● **WORK REQUIRED**:
Repeat the lines of the data exactly and exclude any picture among them.

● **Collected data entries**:
....................

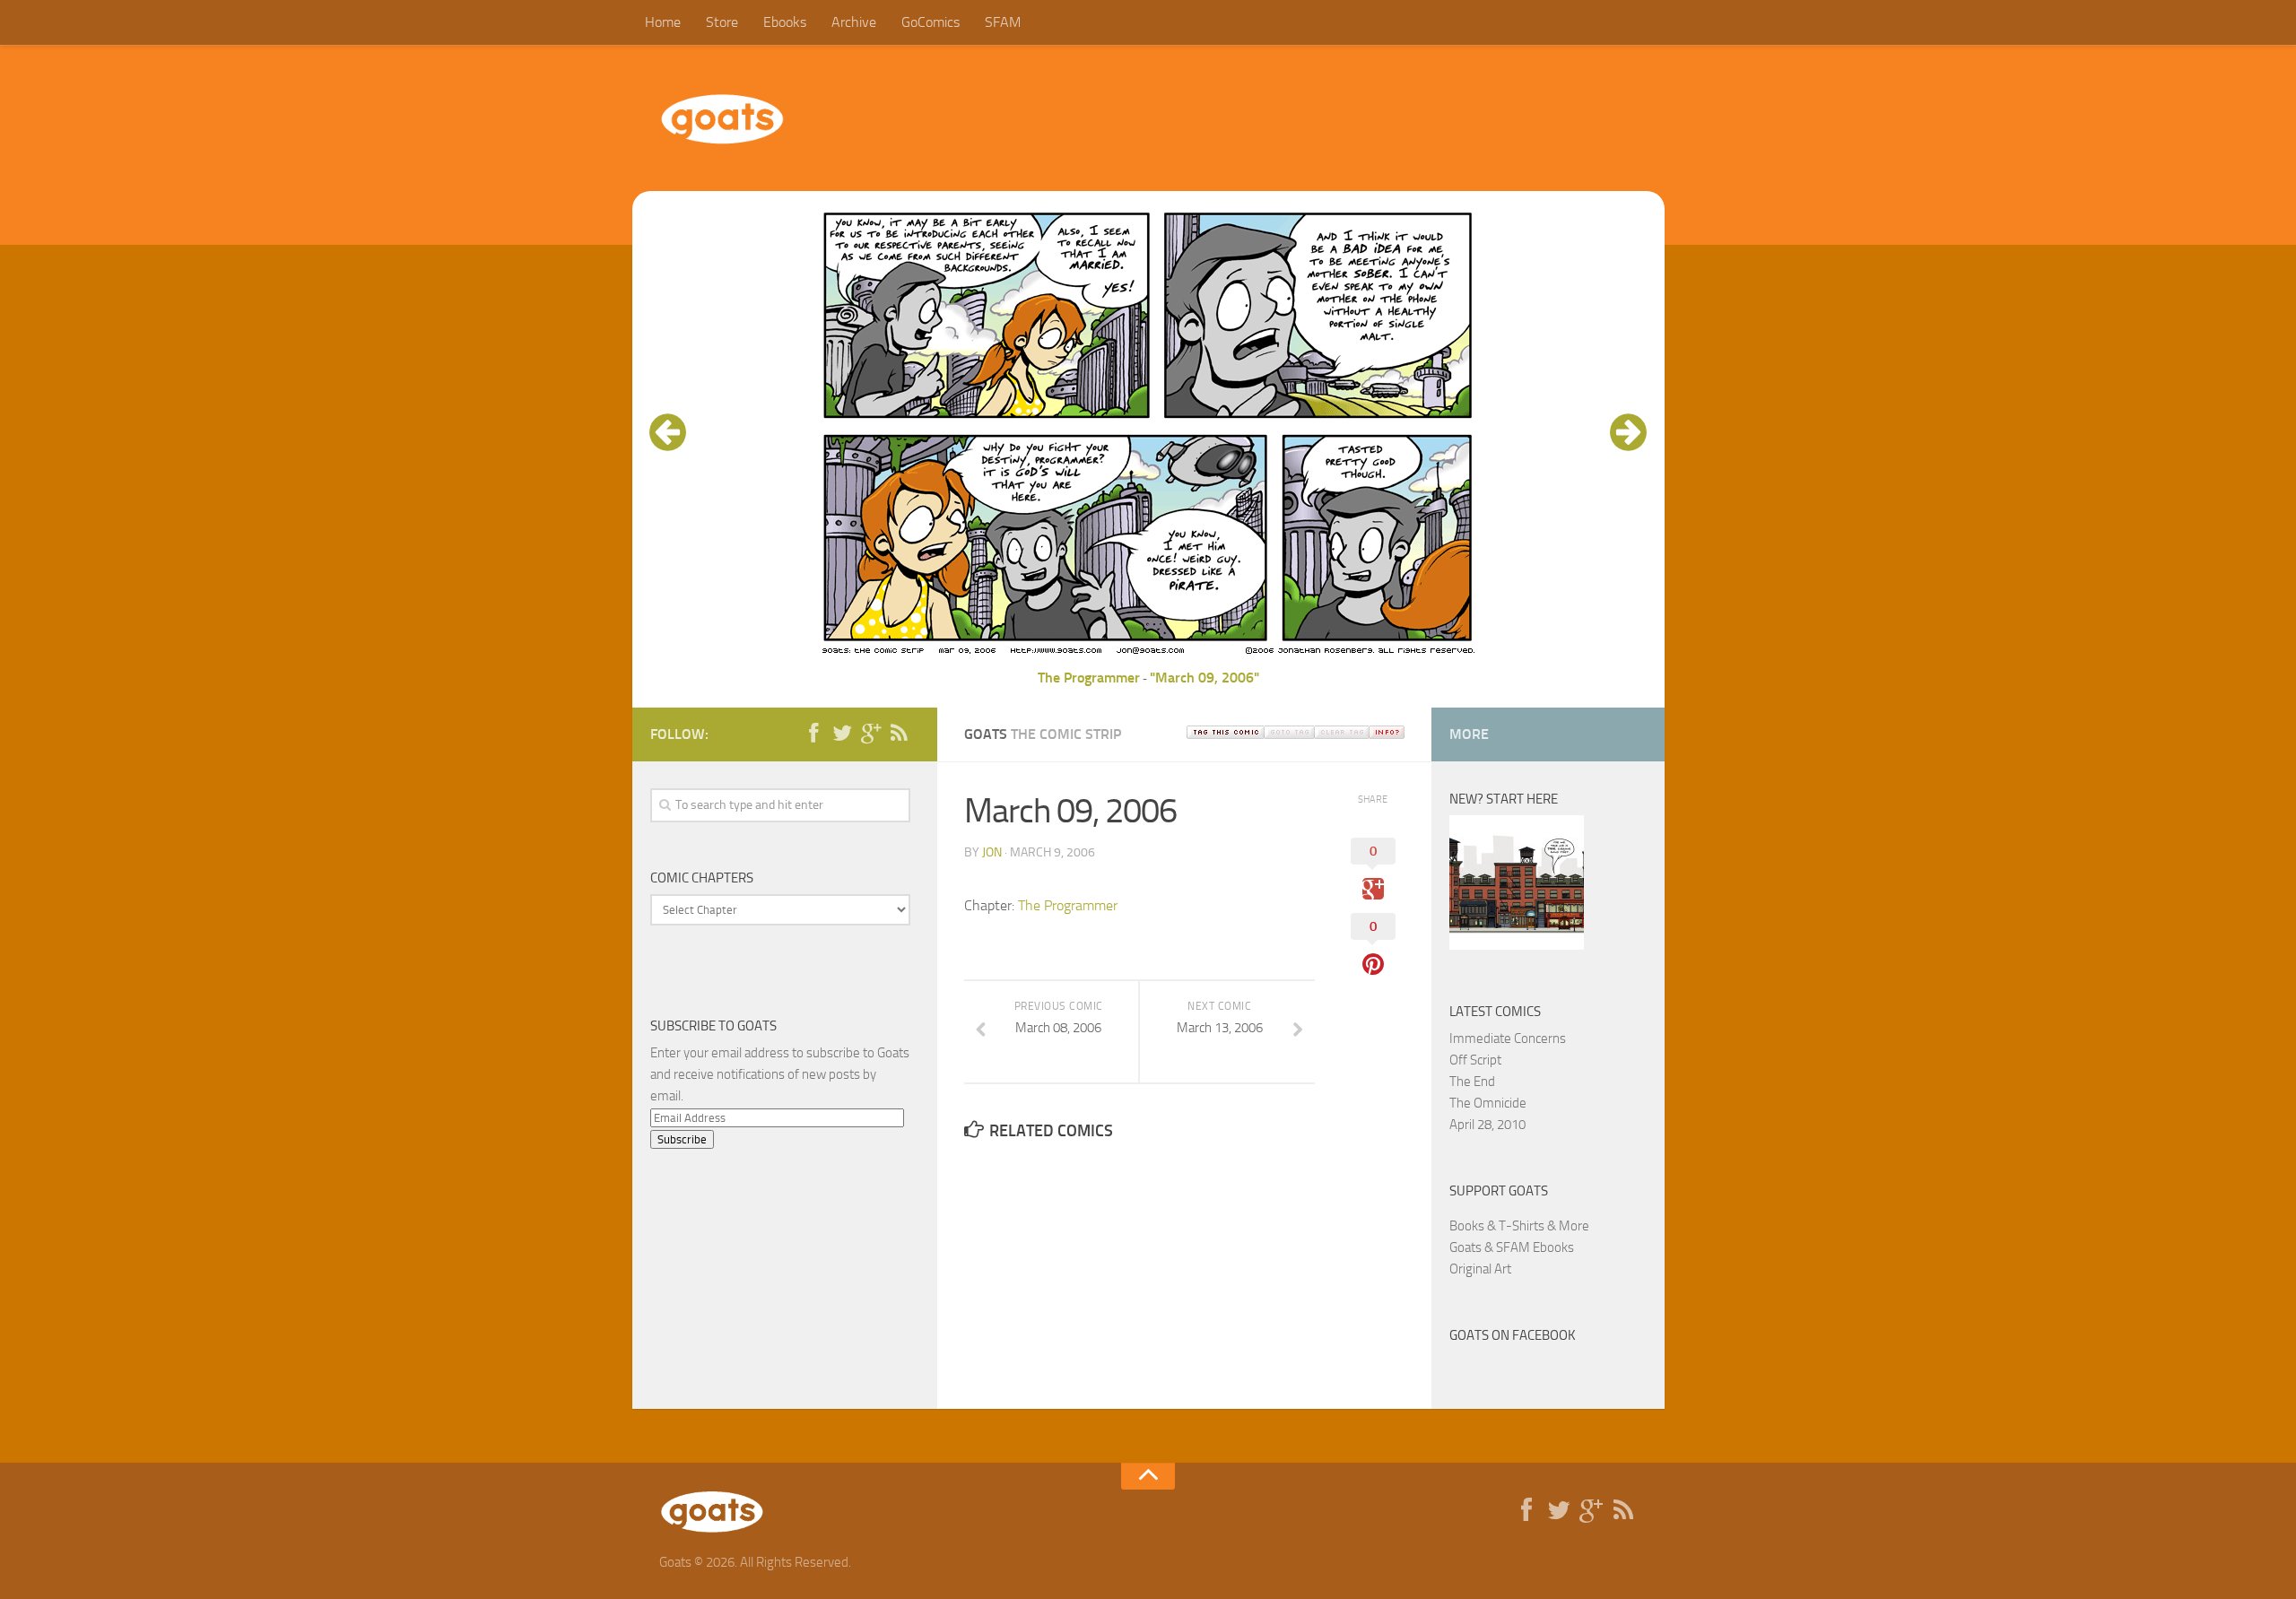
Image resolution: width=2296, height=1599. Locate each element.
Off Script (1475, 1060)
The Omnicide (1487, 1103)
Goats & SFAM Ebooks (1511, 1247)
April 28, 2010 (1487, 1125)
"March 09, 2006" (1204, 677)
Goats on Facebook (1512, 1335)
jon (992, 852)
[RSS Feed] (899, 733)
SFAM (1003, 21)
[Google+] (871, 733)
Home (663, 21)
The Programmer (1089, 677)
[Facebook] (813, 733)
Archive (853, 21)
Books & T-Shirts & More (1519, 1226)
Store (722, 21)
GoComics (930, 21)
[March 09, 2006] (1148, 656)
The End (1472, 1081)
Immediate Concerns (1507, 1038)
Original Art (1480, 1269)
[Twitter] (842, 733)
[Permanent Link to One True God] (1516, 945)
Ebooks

....................

● **ANSWER TO THE PROBLEM**:
Image resolution: width=2296, height=1599. Locate each element.
Off Script (1475, 1060)
The Omnicide (1487, 1103)
Goats & SFAM Ebooks (1511, 1247)
April 28, 2010 (1487, 1125)
"March 09, 2006" (1204, 677)
Goats on Facebook (1512, 1335)
jon (992, 852)
[RSS Feed] (899, 733)
SFAM (1003, 21)
[Google+] (871, 733)
Home (663, 21)
The Programmer (1089, 677)
[Facebook] (813, 733)
Archive (853, 21)
Books & T-Shirts & More (1519, 1226)
Store (722, 21)
GoComics (930, 21)
[March 09, 2006] (1148, 656)
The End (1472, 1081)
Immediate Concerns (1507, 1038)
Original Art (1480, 1269)
[Twitter] (842, 733)
[Permanent Link to One True God] (1516, 945)
Ebooks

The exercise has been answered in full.